Results from an extensive exome sequencing of a large collection of pleural mesothelioma specimens showed the presence of mutations affecting the splicing factor 3b subunit 1 (SF3B1), which encodes an essential component of the spliceosome, as well as the histone methyltransferase SETD2 and the DEAD-box RNA helicases DDX51 and DDX3X, which are also involved in RNA processing and splicing [92]. In addition, this study unraveled several mesothelioma-specific splice alterations, most of which were independent of splice site mutations. Recently, we found that spliceosomal genes are differentially upregulated in DMPM cells compared to normal tissues. In addition, the expression of SF3B1, as assessed by immunohistochemistry in tissue microarrays of 64 DMPM specimens, was found to correlate with poor patients’ clinical outcome in univariate and multivariate analysis [93]. SF3b modulators (Pladienolide-B, E7107, Meayamycin-B) showed potent in vitro cytotoxic activity in the low nanomolar range. Differential splicing analysis of Pladienolide-B-treated cells revealed abundant alterations of transcripts involved in cell cycle, apoptosis, and other oncogenic pathways. E7107 demonstrated remarkable in vivo antitumor efficacy, with significant improvement of survival rates compared to vehicle-treated controls [93]. Collectively, such data indicate SF3B1 as a novel potential prognostic factor and designate splicing as a promising therapeutic target in DMPM.

MicroRNAs (miRNAs) are endogenous small non-coding RNA molecules that negatively regulate gene expression in a variety of biological processes by translation inhibition, cleavage, or degradation of target mRNAs. The value of miRNAs as novel biomarkers and targets for cancer therapy is now widely recognized. In this context, several preclinical studies utilized miRNA targeting approaches for improving the therapy of pleural mesothelioma [94]. However, no information is currently available on the expression/functional role of miRNAs in DMPM with the only exception of miR-34a [95]. The expression and biological effects of miR-34a, which is one of the most widely deregulated miRNAs in cancer, have been evaluated in a cohort of 45 DMPM and 7 normal peritoneum specimens as well as in 5 DMPM cell lines. The miRNA was found to be significantly downregulated in DMPM clinical specimens and cell lines. In addition, miR-34a reconstitution in DMPM cells significantly inhibited proliferation and tumorigenicity, induced an apoptotic response, and declined invasion ability, mainly through the downregulation of c-MET and AXL and the interference with the activation of downstream signaling.

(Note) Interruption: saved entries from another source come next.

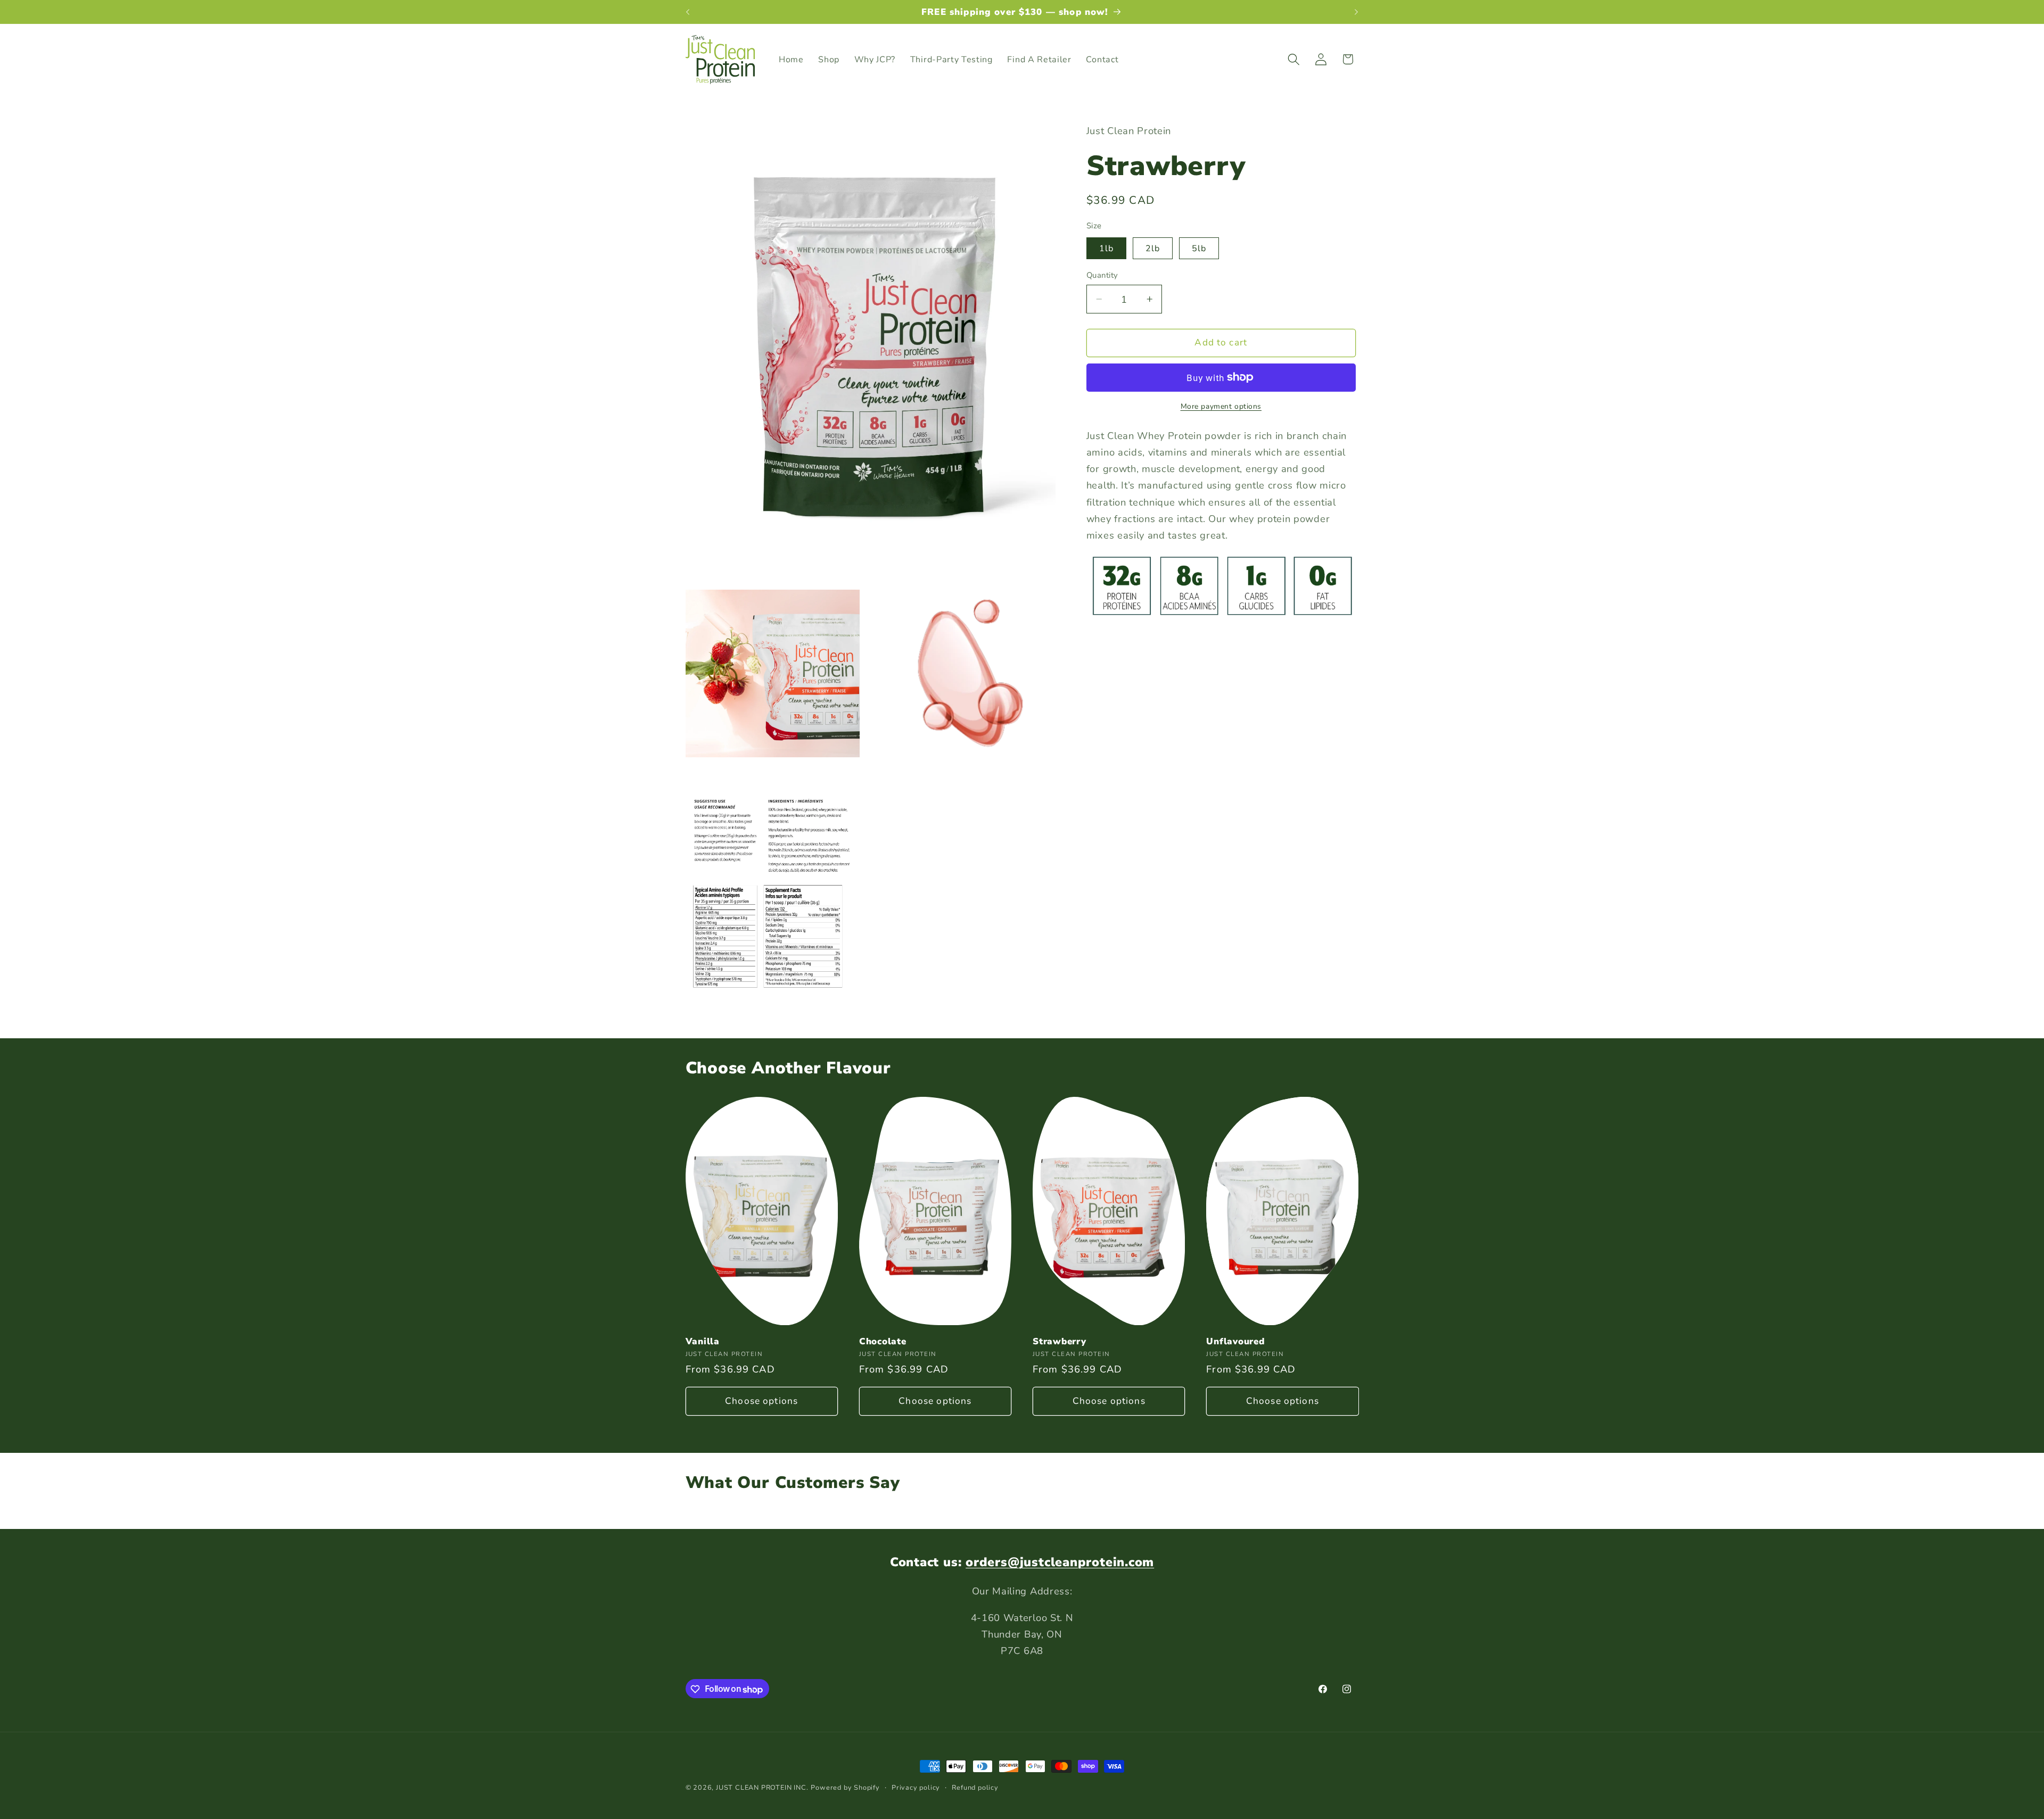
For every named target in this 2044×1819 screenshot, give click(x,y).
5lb (1199, 248)
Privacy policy (916, 1787)
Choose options (761, 1401)
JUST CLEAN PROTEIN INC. (762, 1787)
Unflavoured (1235, 1341)
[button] (1293, 59)
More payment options (1221, 406)
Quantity (1102, 275)
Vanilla (703, 1341)
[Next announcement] (1356, 11)
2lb (1152, 248)
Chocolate (882, 1341)
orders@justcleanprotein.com (1060, 1561)
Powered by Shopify (845, 1787)
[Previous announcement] (687, 11)
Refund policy (975, 1787)
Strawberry (1059, 1341)
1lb (1106, 248)
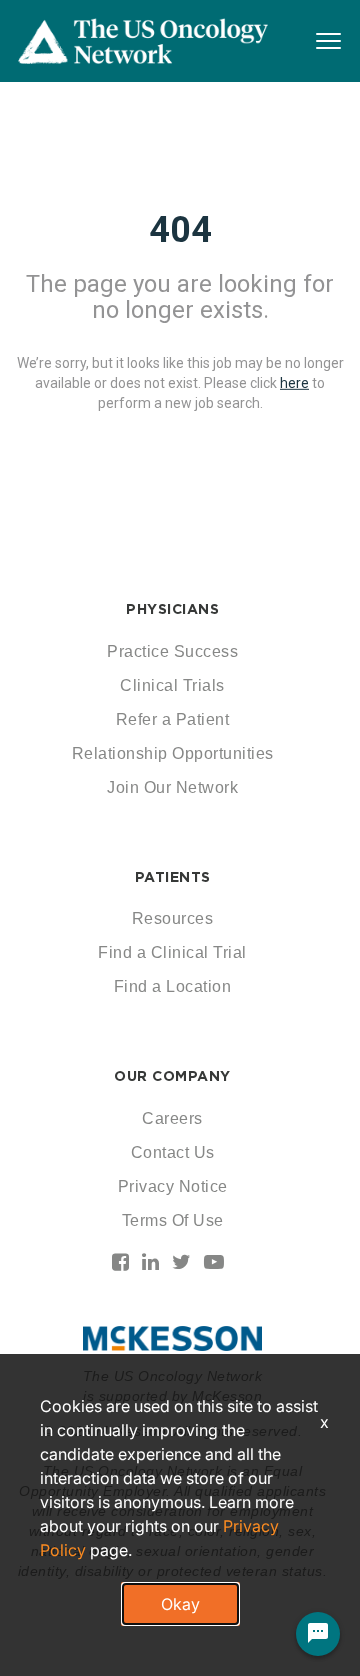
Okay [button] (180, 1604)
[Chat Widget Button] (318, 1634)
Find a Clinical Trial (172, 952)
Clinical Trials (172, 685)
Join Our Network (172, 787)
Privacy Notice (173, 1186)
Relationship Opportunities (173, 753)
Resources (173, 918)
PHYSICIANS (172, 609)
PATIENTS (173, 877)
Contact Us (173, 1152)
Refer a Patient (173, 719)
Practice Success (172, 651)
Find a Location (173, 986)
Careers (172, 1118)
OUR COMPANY (172, 1076)
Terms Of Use (173, 1220)
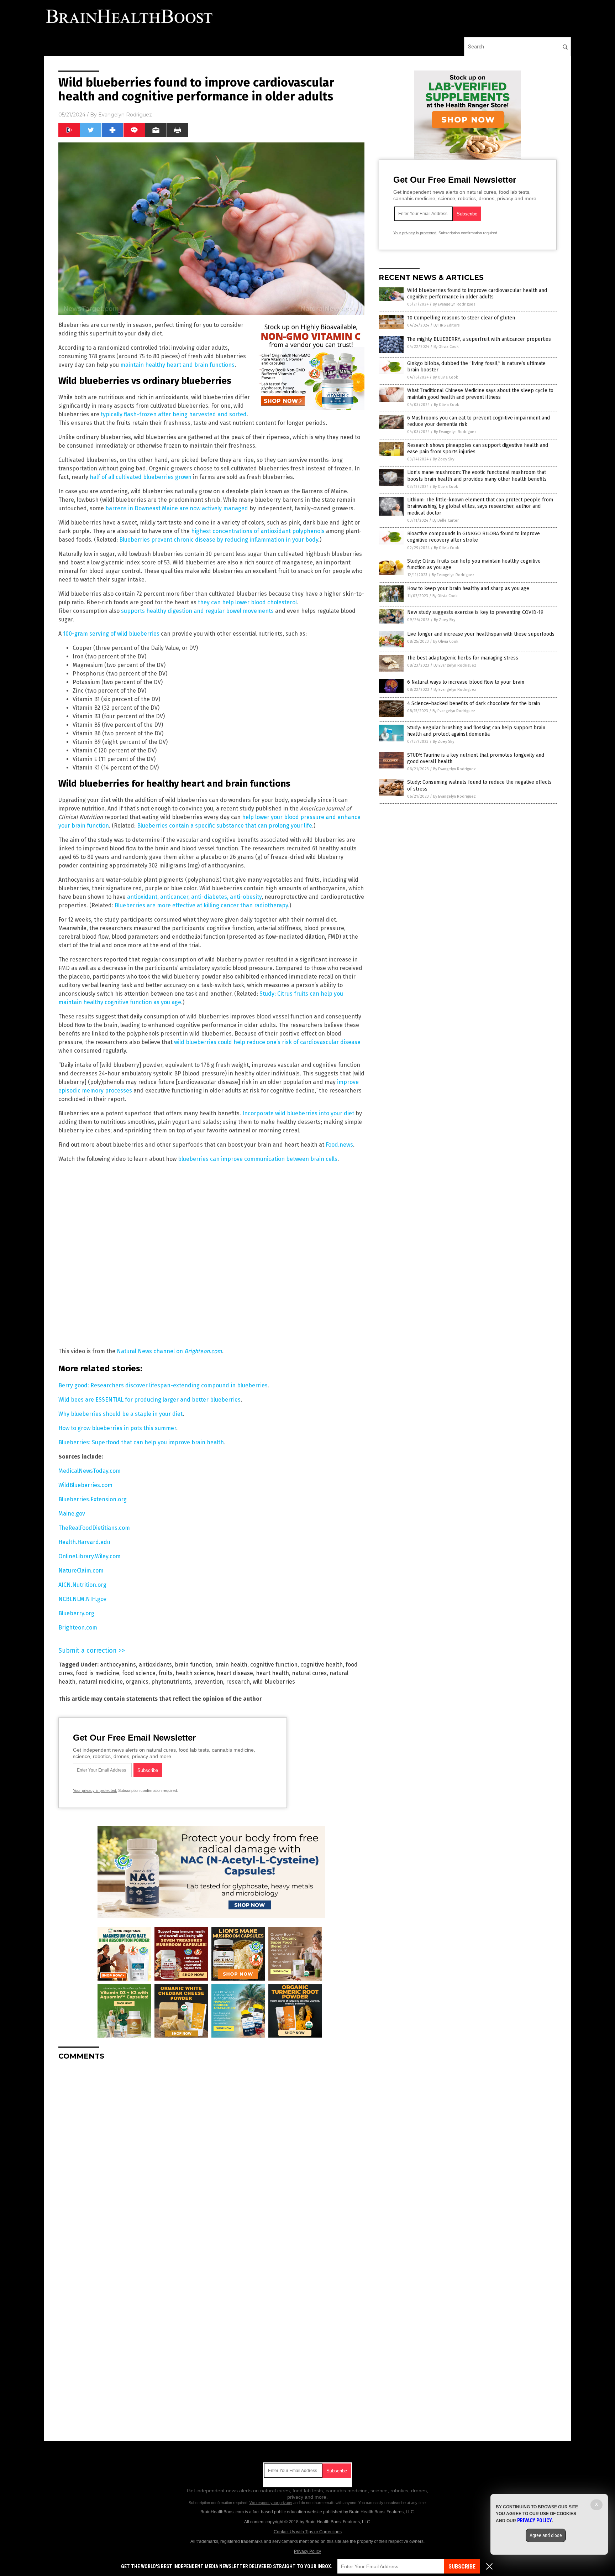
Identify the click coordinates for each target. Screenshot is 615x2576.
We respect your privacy (270, 2503)
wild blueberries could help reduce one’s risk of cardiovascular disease (267, 1042)
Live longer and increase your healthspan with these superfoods (480, 634)
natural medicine (100, 1681)
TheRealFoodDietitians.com (94, 1527)
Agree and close (546, 2535)
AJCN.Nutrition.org (82, 1584)
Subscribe (461, 2566)
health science (194, 1673)
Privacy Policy (307, 2551)
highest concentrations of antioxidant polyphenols (258, 531)
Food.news (339, 1144)
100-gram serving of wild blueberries (111, 633)
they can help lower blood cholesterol (247, 602)
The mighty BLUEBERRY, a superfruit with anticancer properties (479, 339)
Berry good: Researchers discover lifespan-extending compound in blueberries (163, 1385)
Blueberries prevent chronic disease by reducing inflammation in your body (218, 539)
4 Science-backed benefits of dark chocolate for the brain (473, 703)
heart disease (235, 1673)
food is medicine (97, 1673)
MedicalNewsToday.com (89, 1470)
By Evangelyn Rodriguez (454, 304)
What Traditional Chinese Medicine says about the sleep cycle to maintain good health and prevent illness (480, 393)
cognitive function (274, 1664)
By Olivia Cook (446, 346)
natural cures (309, 1673)
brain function (193, 1664)
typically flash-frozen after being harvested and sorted (174, 414)
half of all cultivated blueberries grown (140, 477)
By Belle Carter (445, 520)
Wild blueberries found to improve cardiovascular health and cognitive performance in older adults (477, 293)
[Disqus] (211, 2155)
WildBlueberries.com (85, 1485)
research (238, 1681)
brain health (231, 1664)
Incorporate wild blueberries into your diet (298, 1113)
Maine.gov (71, 1513)
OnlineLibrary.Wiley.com (89, 1556)
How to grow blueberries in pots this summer (117, 1428)
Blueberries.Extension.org (92, 1499)
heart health (272, 1673)
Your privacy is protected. (95, 1790)
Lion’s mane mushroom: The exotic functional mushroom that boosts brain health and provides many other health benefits (477, 475)
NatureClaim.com (81, 1570)
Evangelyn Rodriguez (125, 114)
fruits (165, 1673)
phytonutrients (171, 1681)
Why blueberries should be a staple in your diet (120, 1413)
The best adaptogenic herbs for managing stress (462, 658)
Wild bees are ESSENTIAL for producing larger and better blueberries (149, 1399)
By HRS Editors (446, 325)
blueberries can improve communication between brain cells (257, 1159)
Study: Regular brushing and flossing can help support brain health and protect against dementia (476, 731)
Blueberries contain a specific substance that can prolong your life (224, 825)
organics (137, 1681)
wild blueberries (274, 1681)
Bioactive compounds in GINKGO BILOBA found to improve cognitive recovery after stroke (473, 537)
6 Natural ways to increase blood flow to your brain (465, 682)
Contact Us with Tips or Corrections (308, 2531)
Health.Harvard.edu (84, 1542)
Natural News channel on (169, 1351)
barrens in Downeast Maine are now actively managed (176, 508)
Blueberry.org (76, 1613)
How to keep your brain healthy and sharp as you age (468, 588)
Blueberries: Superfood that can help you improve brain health (141, 1442)
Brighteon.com (77, 1627)
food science (139, 1673)
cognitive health (321, 1664)
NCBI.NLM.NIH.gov (82, 1599)
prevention (208, 1681)
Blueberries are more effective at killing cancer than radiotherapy (201, 905)
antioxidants (155, 1664)
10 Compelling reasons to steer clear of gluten (461, 318)
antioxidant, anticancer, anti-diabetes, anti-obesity (194, 896)
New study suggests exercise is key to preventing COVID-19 (475, 612)
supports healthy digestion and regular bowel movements (197, 611)
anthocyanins (118, 1664)
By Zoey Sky (443, 459)
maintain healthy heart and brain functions (177, 364)
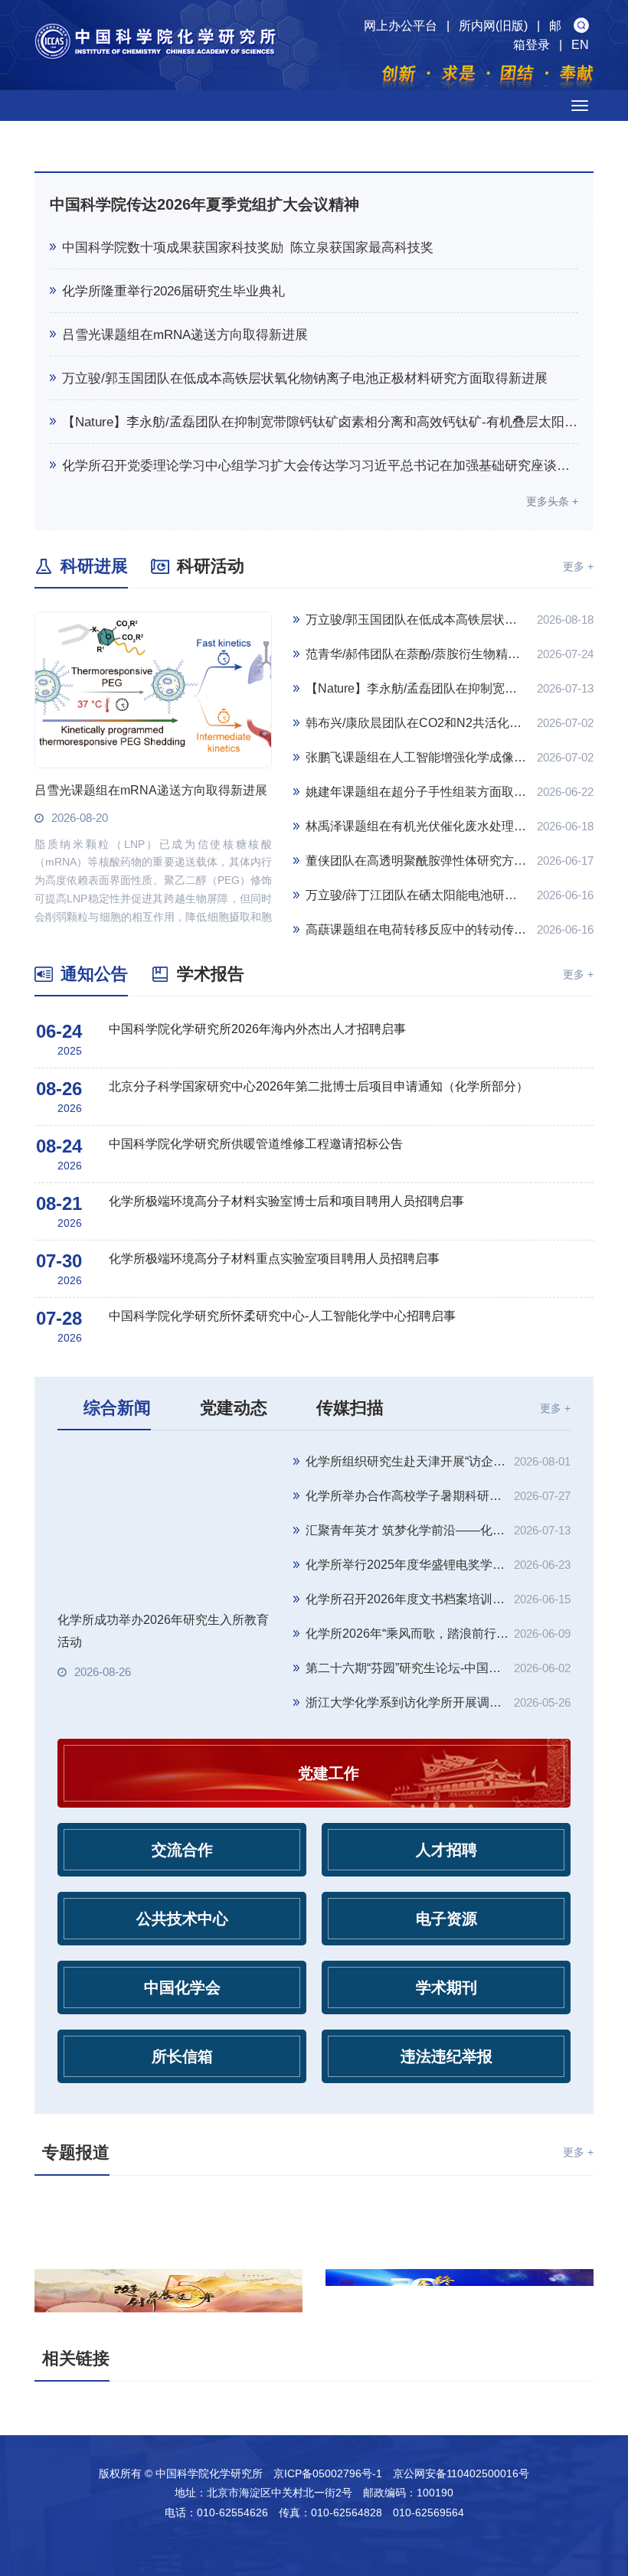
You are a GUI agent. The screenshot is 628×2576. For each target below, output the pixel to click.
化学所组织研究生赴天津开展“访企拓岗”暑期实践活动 (407, 1461)
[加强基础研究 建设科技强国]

Interestingly, a persistent activation of ERK1/2 and AKT in miR-34a-reconstituted cells was found to counteract the anti-proliferative and pro-apoptotic effects of miRNA, yet not affecting its anti-invasive activity. Overall, these preclinical data strongly suggest the potential clinical utility of a miR-34a-replacement therapy for the treatment of DMPM and, on the other hand, provide the first evidence of a potential cytoprotective/resistance mechanism that may arise towards miRNA-based therapies through the persistent activation of RTK downstream signaling [95].